Congress adjourned last week for its summer recess and, with elections scheduled in November, isn't expected to take any action until after voters weigh in. A look back at five key moments for South Dakota during Congress' work in 2014.
FARM BILL AT LAST
After months of delays, near-misses and extensions, Congress approved a massive, $100 billion-a-year farm bill in early February. Crucial for many South Dakota ranchers, the bill restored expired disaster programs that could provide relief after an early-season blizzard in October killed more than 20,000 cattle, sheep, horses and bison in South Dakota and parts of North Dakota and Nebraska. The bill includes dozens of other provisions that will guide farm policy until 2017, including locking in conservation policies and tying subsidies for farmers to compliance with conservation initiatives. The bill also gives more flexibility to the Forest Service when dealing with the health of forests and allows them to treat some areas before they are affected by pine beetles - a big issue in the Black Hills.
The farm bill gave retroactive coverage to farmers and ranchers who took heavy losses in the October blizzard. But it didn't automatically mean the money would flow quickly. After a push from South Dakota lawmakers and President Barack Obama to get disaster relief programs up and running quickly a top priority, the Department of Agriculture was able to accept applications within 60 days of the farm bill's passage. Under the last farm bill, which was enacted in 2008, it took more than a year to restore expired programs and begin taking applications.
SMALL FARM SAFETY
Lawmakers pushed back aggressively when they thought the Obama administration was considering increasing its regulations on small farm operations. After fierce pushback, they received assurances in February that the Occupation Safety and Health Administration had no such plans. Since 1976, Congress has categorically forbidden OSHA from regulating small farms. But Department of Labor action in 2011 appeared to open the door to doing just that. The U.S. Department of Labor announced that it was withdrawing the memo to avoid any confusion and clarified that the memo was never meant to change longstanding policy.
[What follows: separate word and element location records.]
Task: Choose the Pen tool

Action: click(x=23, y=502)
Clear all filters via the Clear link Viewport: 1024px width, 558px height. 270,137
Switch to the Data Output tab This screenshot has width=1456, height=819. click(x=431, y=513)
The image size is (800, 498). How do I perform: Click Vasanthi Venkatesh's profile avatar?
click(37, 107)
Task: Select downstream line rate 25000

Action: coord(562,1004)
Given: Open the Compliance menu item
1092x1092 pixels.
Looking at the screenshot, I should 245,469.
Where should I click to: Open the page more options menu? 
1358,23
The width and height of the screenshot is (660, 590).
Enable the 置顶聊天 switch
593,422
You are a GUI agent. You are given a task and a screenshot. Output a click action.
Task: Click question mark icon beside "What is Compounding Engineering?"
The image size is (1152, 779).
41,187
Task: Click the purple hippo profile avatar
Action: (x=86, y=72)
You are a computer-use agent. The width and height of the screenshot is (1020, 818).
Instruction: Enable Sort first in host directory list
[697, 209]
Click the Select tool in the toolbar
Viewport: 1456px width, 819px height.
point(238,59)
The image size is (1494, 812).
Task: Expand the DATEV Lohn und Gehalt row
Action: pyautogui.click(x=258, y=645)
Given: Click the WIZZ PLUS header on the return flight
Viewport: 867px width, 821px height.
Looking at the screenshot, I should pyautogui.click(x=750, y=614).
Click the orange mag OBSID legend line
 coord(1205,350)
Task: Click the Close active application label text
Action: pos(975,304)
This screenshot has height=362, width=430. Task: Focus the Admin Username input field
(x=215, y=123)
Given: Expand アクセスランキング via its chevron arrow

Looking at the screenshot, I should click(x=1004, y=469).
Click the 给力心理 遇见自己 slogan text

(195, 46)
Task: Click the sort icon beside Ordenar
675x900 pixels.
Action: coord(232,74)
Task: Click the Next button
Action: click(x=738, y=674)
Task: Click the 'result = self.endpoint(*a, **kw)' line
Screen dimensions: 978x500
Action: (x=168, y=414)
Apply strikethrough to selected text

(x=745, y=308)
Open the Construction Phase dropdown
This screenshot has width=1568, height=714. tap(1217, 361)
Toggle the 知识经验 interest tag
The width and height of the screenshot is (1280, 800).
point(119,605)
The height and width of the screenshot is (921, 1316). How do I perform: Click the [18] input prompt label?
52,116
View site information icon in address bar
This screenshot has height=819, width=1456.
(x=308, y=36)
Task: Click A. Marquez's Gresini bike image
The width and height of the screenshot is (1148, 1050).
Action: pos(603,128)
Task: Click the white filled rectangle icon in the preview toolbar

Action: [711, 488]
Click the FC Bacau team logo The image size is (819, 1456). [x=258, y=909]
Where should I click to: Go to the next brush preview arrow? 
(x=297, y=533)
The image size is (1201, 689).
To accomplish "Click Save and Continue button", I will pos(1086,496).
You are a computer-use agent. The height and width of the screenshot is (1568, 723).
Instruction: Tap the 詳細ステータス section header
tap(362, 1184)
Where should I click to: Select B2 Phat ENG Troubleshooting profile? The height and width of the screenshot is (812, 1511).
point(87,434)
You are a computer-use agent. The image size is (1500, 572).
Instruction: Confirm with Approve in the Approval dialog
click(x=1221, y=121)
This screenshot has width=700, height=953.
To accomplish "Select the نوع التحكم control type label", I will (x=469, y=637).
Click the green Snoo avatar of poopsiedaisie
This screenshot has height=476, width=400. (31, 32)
South Dakotans can continue to use Missouri River water free of charge after all. The Army Corps of Engineers had floated a proposal that would have levied a fee for use of water from the river and its reservoirs. But South Dakota lawmakers joined with others from neighboring states to push back against the proposal. When Congress approved a massive water projects bill in May, it included language that expressly forbids the Corps from any proposal that charges for river water for at least 10 years.
END OF AN ERA
Democratic Sen. Tim Johnson will return to Washington after the summer break and again after November's elections. But the man first elected to the U.S. House of Representatives in 1986 has just about wrapped up his work in Congress. South Dakotans will elect a new senator in November - choosing between Republican Mike Rounds, a former governor, Democrat Rick Weiland, a businessman and former staffer for Sen. Tom Daschle, and independent candidate Larry Pressler, who served South Dakota in Congress as a Republican representative and senator. Johnson, who will finish his Senate term while serving as chairman of the Senate Banking Committee, announced in March 2013 that he wouldn't seek another term. Rounds is favored to win the seat.